Authors: Jeff Benedict,Don Yaeger
• On June 23, 1991, Simmons, according to a Clemson University police report, was cited for assault and battery after allegedly striking from behind a Domino’s Pizza delivery man. Gao Xing, a foreign student attending Clemson and working part-time delivering pizzas, had to have his rights to safety and other freedoms explained to him by the police. He declined to press charges against Simmons.
• On September 17, 1992, Simmons was arrested on charges of assault and battery after striking a fellow student at Clemson. According to the police report, the student was approached on campus by Simmons, who was with a group of fifteen of his football teammates. “Wayne Simmons was in the middle of the group pointing at me and moving his hand as if he was acting out a person sucking a penis,” she said in her police statement. “He had his hand in a circular fashion around his mouth moving it back and forth away and closer to his mouth. He continued doing this and laughing with the rest of his friends.” The student alleged that when she confronted Simmons about his conduct, “He then took his hat off and his football friends started holding him as he was going to hit me. He then took his hat and smacked me in the face with it. … Then one of Wayne’s friends said that I better leave before I get hurt.” She told authorities that as she walked away, “I heard Wayne yelling, ‘You sucked his dick, dick sucker. …’ I heard him yell this continuously until I walked out of the door.”

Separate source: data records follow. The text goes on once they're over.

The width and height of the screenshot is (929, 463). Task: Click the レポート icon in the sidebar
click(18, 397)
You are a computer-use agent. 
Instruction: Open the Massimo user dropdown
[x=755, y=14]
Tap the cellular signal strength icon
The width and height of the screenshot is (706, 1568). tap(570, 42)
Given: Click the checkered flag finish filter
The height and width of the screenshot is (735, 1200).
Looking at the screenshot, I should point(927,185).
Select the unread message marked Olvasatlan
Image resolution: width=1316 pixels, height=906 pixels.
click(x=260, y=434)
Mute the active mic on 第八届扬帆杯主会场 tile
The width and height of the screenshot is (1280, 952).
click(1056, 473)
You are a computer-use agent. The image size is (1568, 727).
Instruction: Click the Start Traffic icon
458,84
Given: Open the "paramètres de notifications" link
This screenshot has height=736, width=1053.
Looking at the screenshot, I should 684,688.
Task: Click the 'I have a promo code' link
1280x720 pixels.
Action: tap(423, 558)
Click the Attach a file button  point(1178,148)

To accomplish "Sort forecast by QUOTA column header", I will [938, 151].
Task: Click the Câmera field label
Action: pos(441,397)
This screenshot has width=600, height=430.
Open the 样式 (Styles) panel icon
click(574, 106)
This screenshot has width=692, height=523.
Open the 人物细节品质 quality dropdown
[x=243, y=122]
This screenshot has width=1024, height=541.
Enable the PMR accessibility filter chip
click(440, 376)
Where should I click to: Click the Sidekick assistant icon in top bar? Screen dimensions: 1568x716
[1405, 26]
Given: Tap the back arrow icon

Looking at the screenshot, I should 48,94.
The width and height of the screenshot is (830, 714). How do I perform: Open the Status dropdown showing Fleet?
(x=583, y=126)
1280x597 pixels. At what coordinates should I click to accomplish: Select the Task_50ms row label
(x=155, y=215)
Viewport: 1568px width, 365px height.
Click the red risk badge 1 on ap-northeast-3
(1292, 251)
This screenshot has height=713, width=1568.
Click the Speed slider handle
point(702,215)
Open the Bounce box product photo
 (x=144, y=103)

• On April 11, 1993, Simmons was charged with assault and battery after he and three friends tried to gain access to a South Carolina bar without paying the cover charge. When the doorman required payment, Simmons began shouting at the man that he was “white trash” and a “pussy.” Spitting on other patrons who were entering the club, Simmons and his crew started screaming, “F— this. We are going back in there to kick every white mother f—er’s ass,” according to the police reports. As they approached the door, some men who were in the parking lot stepped between Simmons’s group and the doorman in an attempt to explain that no one wanted any trouble. Simmons, who had retrieved a pair of brass knuckles from underneath the seat of his car, jumped over the shoulder of one of his friends, striking in the face the man who was trying to prevent an incident. The blow dropped the man to the ground and, according to the police reports, left a “severe laceration” and a scar on the left side of the man’s face and nose. Simmons and his group then ran to their car, squealing tires as they sped out of the parking lot.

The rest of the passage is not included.